**Задание:**
Допишите приведенный ниже отрывок о повести Пулатова «Владения», начав сразу после его последнего предложения.

**Отрывок текста:**
▬▬▬▬▬▬▬▬▬▬
Дальнейшее художественное движение обрели мысли Пулатова о единении и отчужденности во «Владениях». Сохраняя и даже наращивая «количественное» богатство реалистических деталей, повесть «Владения» еще заметнее выводит их из привычного ряда человеческих переживаний, остраняет их.

Центральный герой повести — старый коршун. Есть и второстепенные: суслик, туман, ветер, летучая мышь. А весь сюжет сведен к облету коршуном своей территории после ночи полнолуния. Но это опять-таки в большей мере повесть философа, чем натуралиста; во всяком случае, кино по этой повести не снимешь — несоизмеримо видимое и скрытое. Правда, было бы упрощением свести повесть лишь к наглядной аллегории, нравоучительному иносказанию. Реальные картины раскрывают здесь отвлеченные и общие понятия, а не просто намекают на человеческие состояния. Не следует в каждом витке сюжета отыскивать непременную аналогию с человеческой жизнью, хотя и упускать из виду, что автора толкнули к этой повести раздумья над человеческим бытием, тоже нельзя.

Наверное, прагматичный европеизированный ум мог бы увидеть в финале повести притчу: как ни бегай от своих жен, все равно потянет к одной из них, к умиротворению. Но «Владения» — не притча, в которой наличествует нравственно акцентированная точка зрения и динамичная нацеленность сюжета на конечный вывод, а опять-таки параболическая повесть, в которой разворачиваются раздумья о кругообороте в природе, о сладости высокого полета, о гордом и страшном одиночестве, о тяге к сближению, дарующему умиротворение коршуну, что уткнулся клювом в теплое тело самки…

Коршун для Пулатова — один из способов приблизиться к разрешению «загадки всего мира», при том что всякое пораболическое прочтение предполагает известную свободу ассоциаций.

С полным основанием можно, к примеру, трактовать судьбу коршуна и как одиночество диктатора — недаром и в заголовок вынесено «владения», и в тексте поминается «территория, над которой властвовал коршун…» Вместо лежащих на поверхности и уже использованных критиками аналогий и ассоциаций с «Моби Дик» Г. Мелвилла, «Стрик и море» Э. Хемингуэя, «Чайка по имени Ливингстон»

Р. Баха не худо было бы, пожалуй, сравнить повесть Пулатова с романом «Осень патриарха» Г. Маркеса.
▬▬▬▬▬▬▬▬▬▬
**Исходные данные:**

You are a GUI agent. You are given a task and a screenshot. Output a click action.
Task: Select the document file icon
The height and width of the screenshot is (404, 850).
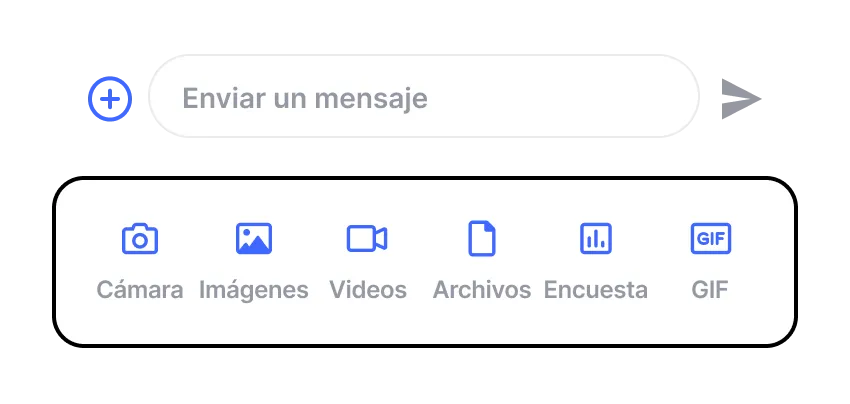pyautogui.click(x=482, y=238)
▬▬▬▬▬▬▬▬▬▬
**Ответ:**
Ощущение ночных страхов владыки пустыни сделано с удивительной психологической (если это слово применимо к птице) и, так сказать, фактурной достоверностью, проницательностью, но все равно главное здесь — что боится владыка; так боялся всего у Маркеса патриарх, забираясь в самую дальнюю комнату дворца… И самки ждут коршуна так же безропотно, как безропотно принимают женщины из гарема петушиные наскоки патриарха в романе Маркеса.

Одиночество коршуна — одиночество не самца, но владыки, как петушиная похоть патриарха — не просто его физиологическое свойство, а прерогатива владыки, отчужденного от всех. И эта философия перекликается с наблюдениями маленького Душана из «Жизнеописания строптивого бухарца». Всерьез постигнутой малышом истиной было: две ветви у куста, две горлицы рядом, «одно к одному — все должно было рождать пару, никто не может быть принятым в одиночку, ни подаренное, ни купленное, зато мертвое и ненужное довольствовалось своей цифрой «1»… Одинокий — это обиженный, отверженный, разделенный».

Как видим, мысль об одиночестве-отчужденности проходит через все повести Пулатова.

Оттого и движется сюжет «Владений» материализацией идей, «умственных установок» автора: показать страхи владыки, усталость владыки, силу владыки. А уже отсюда идет пластичное описание «на заданную тему»: отверженность одинокого, если даже этот одинокий — владыка. Это как бы рассказ, перерастающий в повесть, чтобы своей неторопливостью передать значительность происходящего.

Но если в других повестях Пулатова «аромат» интонации рождается из сплетения пластики и символики, то здесь причудливо соединились поэзия и точность… Насколько поэтичны точные, неторопливые описания коршуна, суслика, тумана, ветра!

Мир одухотворенной природы играет существенную роль во всей художественной концепции Пулатова.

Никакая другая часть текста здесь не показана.